Find the area enclosed by the line $x=5$ and the parametric curve $x=6t-t^2, y=e^{3t}$

Question

Well, I have written the question above. This is what I tried, even though all of this is quite messed up, and I’m sorry for that. Could anybody guide me through the complete solution? Can you just solve it down here? I’ll understand if I see the solution. ]2]2

Answer 1

The curve intersects with the vertical boundary $x=5$ at $x=6t-t^2=5$, which yields $t=1$ and $t=5$. Note that the area is to the right of the boundary $x=5$, which is shaded in the graph.

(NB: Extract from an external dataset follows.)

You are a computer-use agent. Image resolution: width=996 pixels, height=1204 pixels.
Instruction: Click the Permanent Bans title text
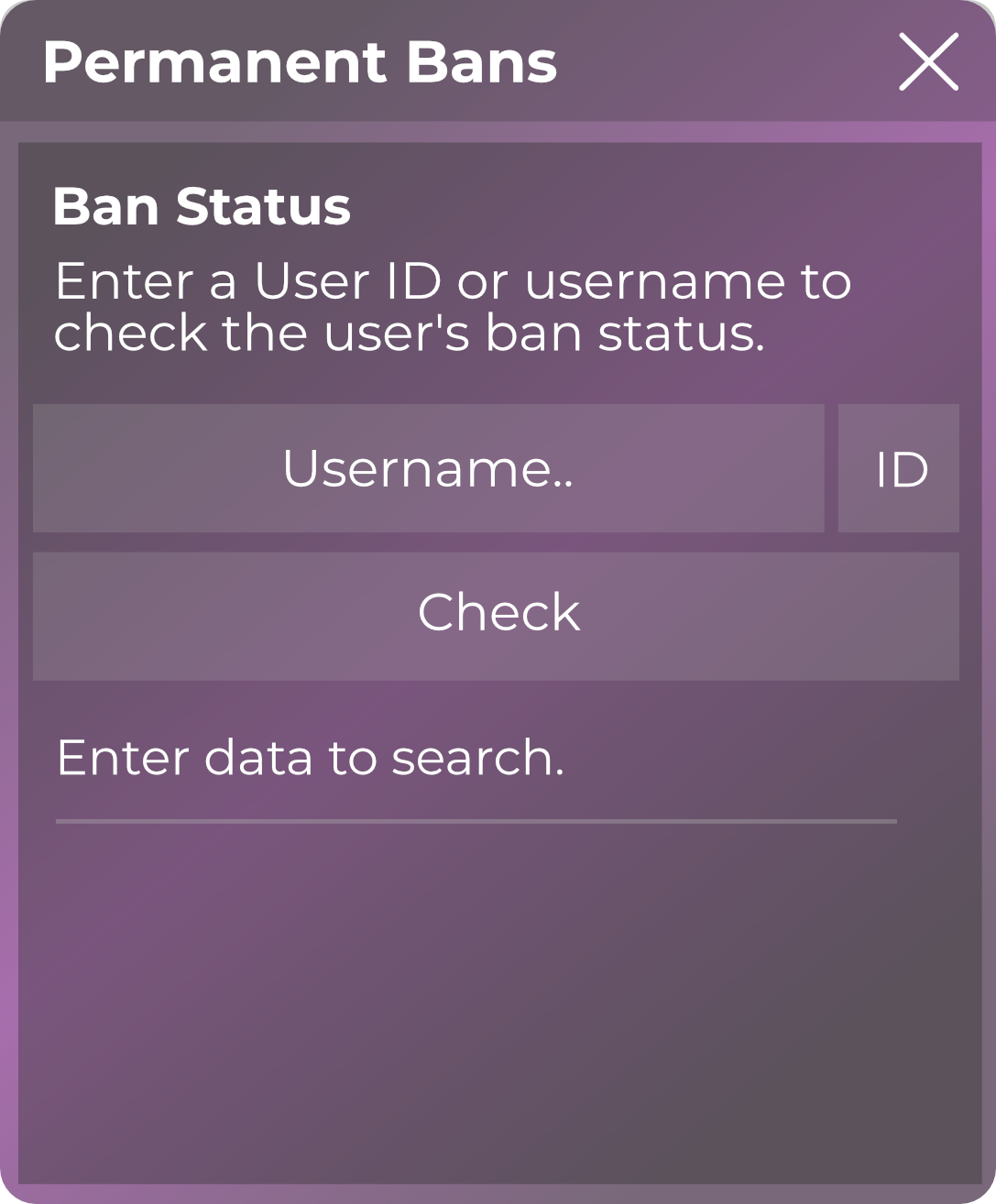(x=300, y=62)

Thus, the area integral is given by

$$\int_{y_1}^{y_2} (x-5)dy=\int_1^5 (6t-t^2-5)(3e^{3t})dt =\frac29 e^3(7+5e^{12})$$

Answer 2

We have to find the area bounded by $x=5$ and $$y=\exp(9-3\sqrt{9-x})$$ How we reached here:
$$x=6t-t^2$$ $$ t^2-6t+x=0$$ This is a quadratic in $t$. Applying the formula and solving for $t$ , we'll get: $$ t= \dfrac{6\pm\sqrt{36-4x}}{2}$$ $$\Rightarrow t=3\pm\sqrt{9-x}$$ Plugging this $t$ in the parametric equation of $y$, we get: $$y=\exp(9 \pm 3\sqrt{9-x})$$ We consider only $$y=\exp(9-3\sqrt{9-x})$$ The other equation we get by solving for the explicit curve is ignored because of this graph : Assuming we want the area bounded from $-\infty$ to the point where the curve cuts the line $x=5$ , we have to perform the following integral : $$ \int\limits_{-\infty}^{5}\exp({9-3\sqrt{9-x}}) \ \mathrm{ d}x$$

Solving this (pretty calculative) integral ends us up with : $$\dfrac{2\left(3\sqrt{9-x}+1\right)\mathrm{e}^{9-3\sqrt{9-x}}}{9}$$ And upon placing limits, The area bound turns out to be: $$\dfrac{14\mathrm{e}^3}{9}$$

Answer 3

$A = \int y\ dx\\ y = e^{3t}\\ x = 6t -t^2\\ dx = 6 - 2t \ dt\\ \int e^{3t} (6-2t)\ dt$

limits:

$5 = 6t - t^2\\ (t-1)(t-5) = 0$

$\int_1^5 -e^{3t}(6-2t)\ dt$

$-2e^{3t} + \frac {2t e^{3t}}{3} - \frac {2e^{3t}}{9}$

$\frac {(-20+6t)e^{3t}}{9}|_1^5\\ \frac {10e^{15} + 14e^{3}}{9}$